*TRAVAIL DEMANDÉ*
Restituez mot pour mot, dans l'extrait sur le capitaine de l'équipe américaine de cécifoot, tout le passage qui va de « Ce Français résidant » jusqu'à « espoirs pour l'avenir ? ».

*EXTRAIT À LIRE*
▼

Ce Français résidant à New York depuis plusieurs années, également capitaine de l'équipe américaine de cécifoot n'est « pas surpris » face à un tel contexte. Lors du premier mandat de Trump, ce dernier était déjà vice-président pour la National organization on disability (NOD), association œuvrant l'inclusion complète des personnes handicapées dans la société, en particulier dans l'emploi. Il a vu la pression monter d'un cran et la levée de certaines barrières. « Je savais qu'il y aurait une différence dans cette deuxième administration puisque l'accent a vraiment été mis sur la réduction d'effectifs et des dépenses. »

Quels espoirs pour l'avenir ?

▲

*ENSEMBLE DE LIGNES*
▼

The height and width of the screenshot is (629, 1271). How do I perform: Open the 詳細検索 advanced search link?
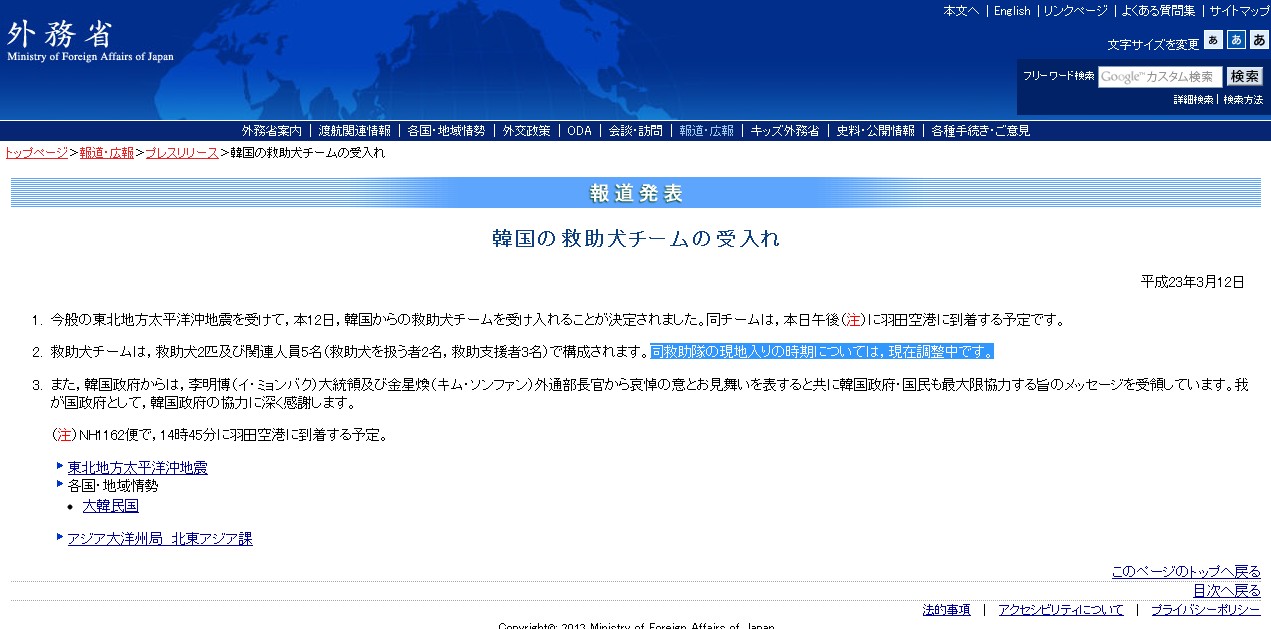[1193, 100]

▲
▼

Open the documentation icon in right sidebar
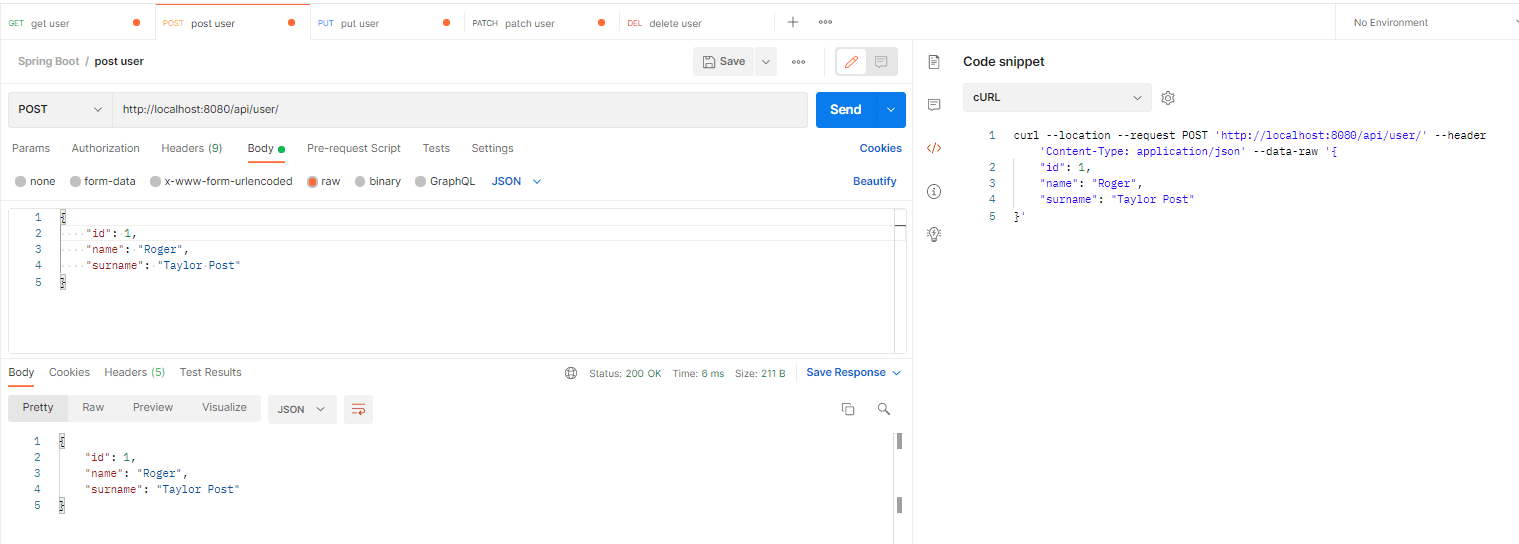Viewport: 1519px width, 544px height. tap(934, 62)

▲
▼

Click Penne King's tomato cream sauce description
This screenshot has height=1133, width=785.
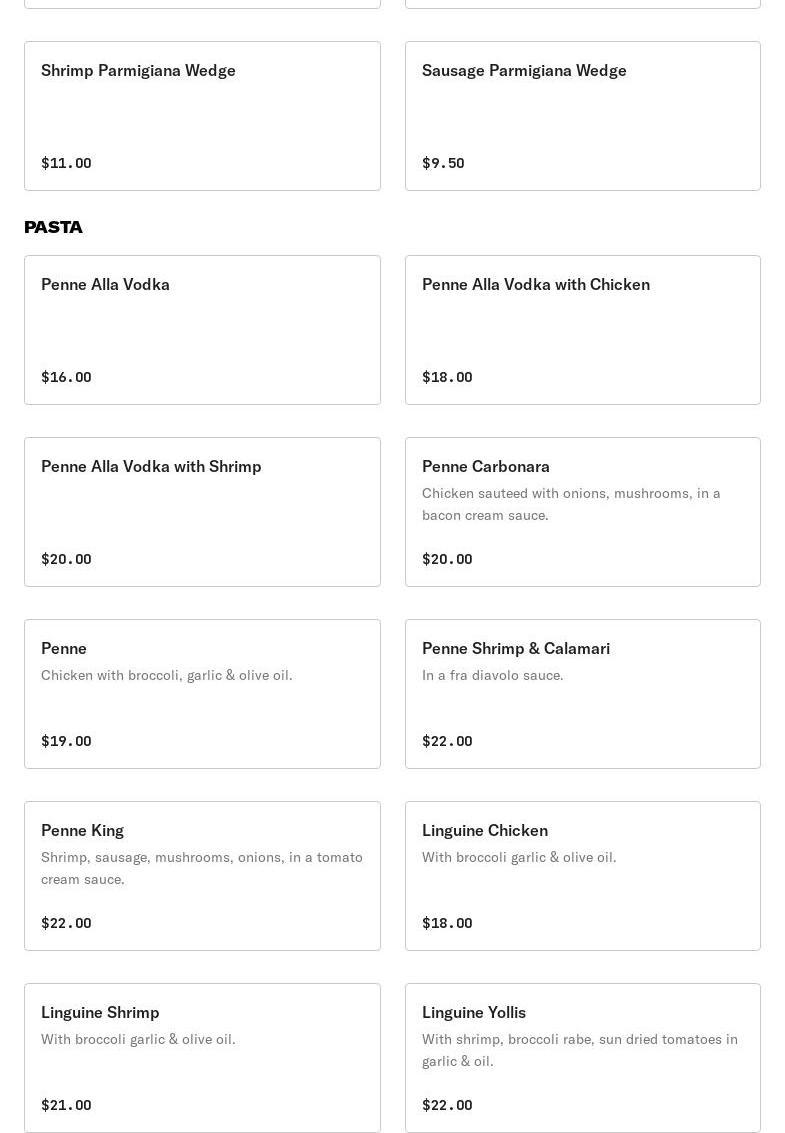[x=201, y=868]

▲

*RÉPONSE RÉDIGÉE*
Ce Français résidant à New York depuis plusieurs années, également capitaine de l'équipe américaine de cécifoot n'est « pas surpris » face à un tel contexte. Lors du premier mandat de Trump, ce dernier était déjà vice-président pour la National organization on disability (NOD), association œuvrant l'inclusion complète des personnes handicapées dans la société, en particulier dans l'emploi. Il a vu la pression monter d'un cran et la levée de certaines barrières. « Je savais qu'il y aurait une différence dans cette deuxième administration puisque l'accent a vraiment été mis sur la réduction d'effectifs et des dépenses. »

Quels espoirs pour l'avenir ?